By Kathryn Walton
Medieval literature often depicts knights slaughtering their foes in brutal battles. The focus is usually on the glory of the knights and of the battle. But what happened to the bodies after the battle was done?
‘Tis the season for dead bodies. The onset of the Halloween season in any country that celebrates the holiday means that suddenly we are inundated with stylized images of dead bodies. Skulls, skeletons, and corpses line the shelves of stores. My Netflix page suggests movies that promise high body counts or frightening encounters with the walking dead. People dressed up like ghosts, skeletons, vampires, and zombies wander the streets asking for candy. Images of death and bodies are everywhere.
All these images of dead bodies have gotten me thinking about corpses in the Middle Ages. My thoughts, however, are not on the stylized, fantastical images of dead bodies that tend to appear on Halloween. Instead, I’ve been thinking about real dead bodies, and especially the bodies left on a battlefield after a big battle had finished. Macabre, I know. Dark, I know. Gross, I know. But…what happened to all those bodies?
Battles in Medieval Literature
Lengthy and effusive accounts of battles are common in medieval literature. Chronicles, epics, and romances often depict kings, lords, and knights riding around on horseback in their armour chopping each other to bits. Usually these battles are accounted in a way that glorifies whoever the hero of the battle might be.
That person (the mighty hero) is usually responsible for a massive body count. This varies, of course, according to the text and the genre, but usually, and especially in the Middle English tradition, heroes are celebrated for their kills.
King Arthur in Sir Thomas Malory’s Le Morte D’Arthur, for example, is celebrated for slaying many people in his first battle. His most effective knights too, like Lancelot and Gawain, are frequently praised because they can kill many people in battle. There is a Gutenberg version of Malory’s text available freely online here if you want to read over some of these massive battles.
While body counts glorify the knights in these texts, the authors don’t typically pay a whole lot of attention to what happens to these bodies after the battle is done.
Unless, that is, the corpse belongs to the mighty hero.
If the knight has a very high name recognition (like Lancelot or Gawain), or, if they are the hero of their text, they will often get an elaborate funeral sequence.
When Gawain dies in Malory’s Le Morte D’Arthur, for example, King Arthur cries over him and takes him into a chapel in Dover Castle where he lies in state so that everyone can look at the impressive wound in his skull.
When the hero of the romance Guy of Warwick dies, he gets an even more extravagant funeral.
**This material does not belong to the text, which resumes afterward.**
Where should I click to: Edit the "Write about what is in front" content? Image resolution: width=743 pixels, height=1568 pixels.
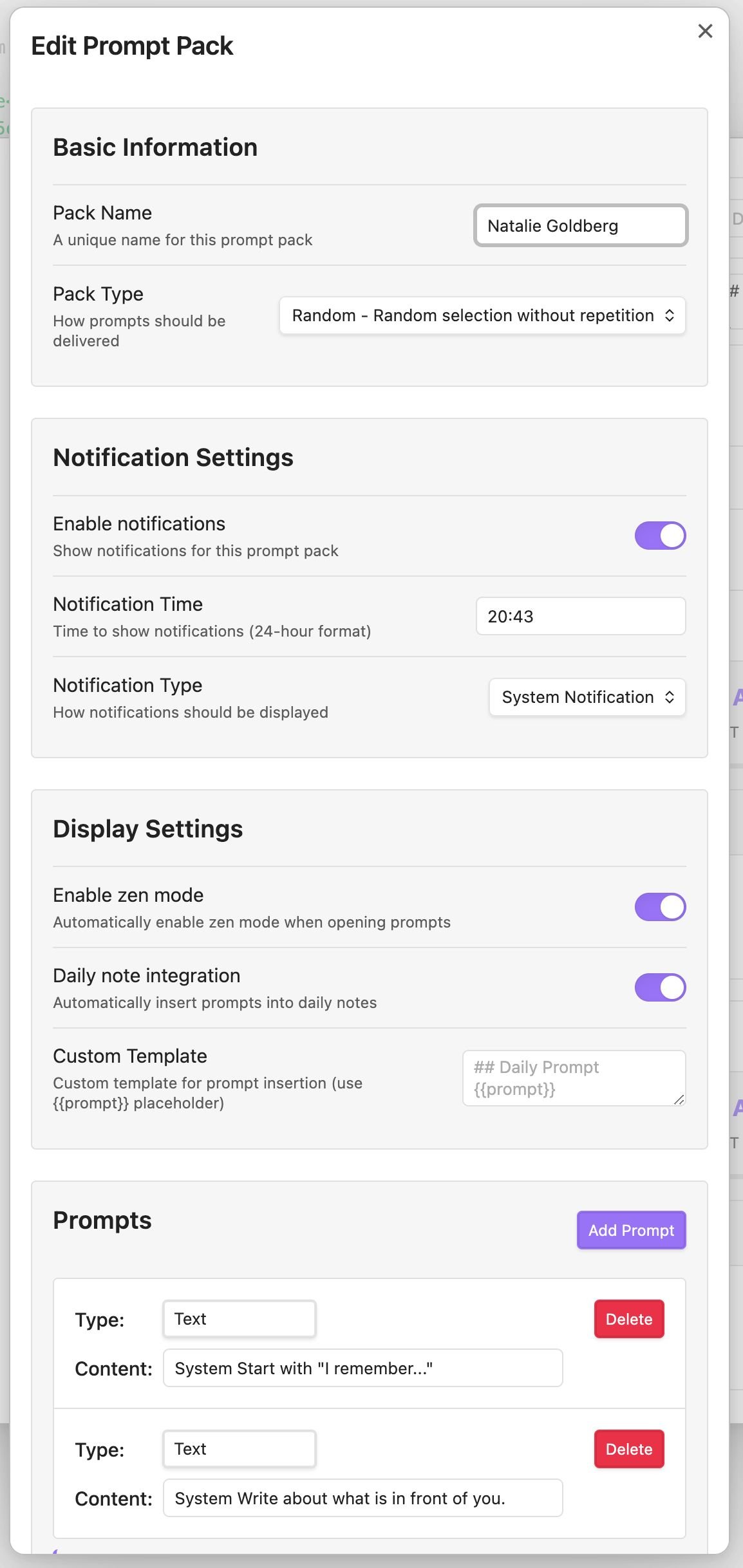[x=362, y=1498]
First, one thousand and seven angels (yes, it is that specific) carry his soul to heaven, then his lady weeps over his body. After this, a sweet smell comes from his corpse and one hundred knights try to move the body but can’t because it is too heavy – both of these miraculous occurrences are markers of the knight’s saintliness. Finally, the mourners build a marble monument around him and conduct an elaborate funeral service. You can read the full thing in Middle English here. These two funerals give you a sense of the respect afforded to wealthy and influential corpses.
The everyday participants in a battle, however, didn’t get these elaborate funerals. They usually don’t even get mentioned at all.
Less Glorious Deaths
After an insignificant knight or an enemy combatant is killed in battle they pretty much fall out of the narrative. They have served their role of glorifying the heroic knight and nothing more is said of them. Focusing on the leftover carnage and decaying bodies would not further glorify the knight and would not be popular reading material, especially in the very idealized genre that is romance. So, we don’t have a whole lot of information about what happened to all those corpses.
But we do have some. Malory himself gives us one image of the less than glorious fate of some battlefield bodies. After the final battle of Le Morte D’Arthur Malory presents an image of a field covered in corpses. He does so, in part, to emphasize the end of the glorious reign of King Arthur and the needless death and destruction that came about as the kingdom fell. Malory himself was a knight who saw many battles during the War of the Roses (if he is who we think he is). He would therefore have seen many of the brutal realities of war.
In Malory’s reality, bodies left on the battlefield were robbed.
After the final battle of King Arthur’s reign, a mortally wounded King Arthur is carried to a nearby chapel. Once he is gone, he hears grievous cries coming from the battlefield. He sends Sir Lucan back to see what is going on. This is what Sir Lucan sees:
Pillers and robbers were come into the field, to pill and to rob many a full noble knight of brooches, and beads, of many a good ring, and of many a rich jewel; and who that were not dead all out, there they slew them for their harness and their riches.
With this image Malory wants to reinforce the fallen glory of Arthur and his knights who are now prey to common robbers and pillagers. But the image also gives us some hint about what might have happened to bodies after battles ended. Having seen many battles, Malory may have been drawing on memory or experience here.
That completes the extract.